- Born: March 1934 (age 92)
- Occupation: Businessman
- Known for: Founder, Bourne Leisure Owner of Butlins

= Peter Harris (entrepreneur) =

British businessman (born 1934)

Peter Harris (born March 1934) is a British businessman. He is best known for founding Bourne Leisure in 1964 and the owner of Butlins from September 2022.

== Career ==
In 1964, Harris co-founded Bourne Leisure, a holiday and leisure company which owns Haven Holidays and Warner Leisure Hotels, after he audited a caravan park in his former role as an accountant. His co-founder was David Allen.

In 1977, he began to buy land at Tring in Hertfordshire, where he trained racehorses until 2004. For the next seven years, the training licence was held by his son-in-law Walter Swinburn. Following his retirement as a trainer, Harris remained a significant owner of the yard. Swinburn relinquished his licence at the end of October 2011 for "commercial reasons". The estate was put on the market by Harris shortly after Swinburn's retirement.

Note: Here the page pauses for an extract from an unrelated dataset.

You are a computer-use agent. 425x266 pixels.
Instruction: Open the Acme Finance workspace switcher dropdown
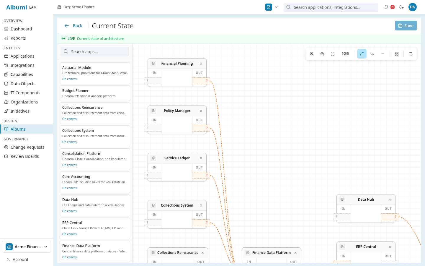(26, 246)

In 2013, Harris was honoured by the British Travel & Hospitality Hall of Fame in 2013.

Harris was born in the UK. He owns several other companies, including an aviation business and a golf course.

In 2021, the Sunday Times Rich List estimated his net worth at £1.534 billion.

In 2021, Harris sold his majority shareholding in Bourne Leisure to private equity company, Blackstone in a deal that valued the business at £3 billion. Harris resigned as a director of the business, but remains a minority shareholder.

It was announced in September 2022, that the Harris Family Trust had bought back Butlins in a deal estimated to be worth £300 million. However the deal did not include Butlins property assets which were sold earlier in the year to the UK’s largest pension scheme, the Universities Superannuation Scheme, also for £300 million.